• **REQUIRED WORK**
Each line from the one containing "Given: Toggle sidebar" through the end of the data is to be written out exactly, and nothing more.

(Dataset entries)
*** Block opens ***

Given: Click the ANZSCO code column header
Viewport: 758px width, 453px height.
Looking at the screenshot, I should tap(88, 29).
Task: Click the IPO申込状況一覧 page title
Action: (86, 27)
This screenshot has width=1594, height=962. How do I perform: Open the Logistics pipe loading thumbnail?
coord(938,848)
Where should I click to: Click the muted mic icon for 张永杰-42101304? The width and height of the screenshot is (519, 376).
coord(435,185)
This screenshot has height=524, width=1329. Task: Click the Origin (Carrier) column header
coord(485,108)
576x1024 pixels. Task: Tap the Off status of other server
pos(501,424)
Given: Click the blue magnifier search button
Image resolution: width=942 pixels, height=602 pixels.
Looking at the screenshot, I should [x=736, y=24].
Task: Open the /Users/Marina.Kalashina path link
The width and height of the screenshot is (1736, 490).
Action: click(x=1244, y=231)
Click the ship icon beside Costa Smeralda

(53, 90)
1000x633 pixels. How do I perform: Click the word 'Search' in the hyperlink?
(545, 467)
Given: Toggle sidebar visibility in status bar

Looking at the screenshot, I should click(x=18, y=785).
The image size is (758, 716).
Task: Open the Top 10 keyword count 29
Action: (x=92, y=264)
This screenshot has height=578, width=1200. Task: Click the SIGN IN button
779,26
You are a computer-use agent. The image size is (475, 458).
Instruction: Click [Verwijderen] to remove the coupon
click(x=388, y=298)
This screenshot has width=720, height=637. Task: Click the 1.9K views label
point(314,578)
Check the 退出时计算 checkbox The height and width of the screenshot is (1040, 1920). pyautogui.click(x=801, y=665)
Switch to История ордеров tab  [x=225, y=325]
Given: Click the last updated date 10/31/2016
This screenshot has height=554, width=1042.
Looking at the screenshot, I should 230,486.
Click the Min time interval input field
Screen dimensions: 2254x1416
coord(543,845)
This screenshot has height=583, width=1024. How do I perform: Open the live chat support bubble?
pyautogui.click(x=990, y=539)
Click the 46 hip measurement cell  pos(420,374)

*** Block closes ***

• **RESULT FOR THIS TASK**
Given: Toggle sidebar visibility in status bar

Looking at the screenshot, I should click(x=18, y=785).
The image size is (758, 716).
Task: Open the Top 10 keyword count 29
Action: (x=92, y=264)
This screenshot has height=578, width=1200. Task: Click the SIGN IN button
779,26
You are a computer-use agent. The image size is (475, 458).
Instruction: Click [Verwijderen] to remove the coupon
click(x=388, y=298)
This screenshot has width=720, height=637. Task: Click the 1.9K views label
point(314,578)
Check the 退出时计算 checkbox The height and width of the screenshot is (1040, 1920). pyautogui.click(x=801, y=665)
Switch to История ордеров tab  [x=225, y=325]
Given: Click the last updated date 10/31/2016
This screenshot has height=554, width=1042.
Looking at the screenshot, I should 230,486.
Click the Min time interval input field
Screen dimensions: 2254x1416
coord(543,845)
This screenshot has height=583, width=1024. How do I perform: Open the live chat support bubble?
pyautogui.click(x=990, y=539)
Click the 46 hip measurement cell  pos(420,374)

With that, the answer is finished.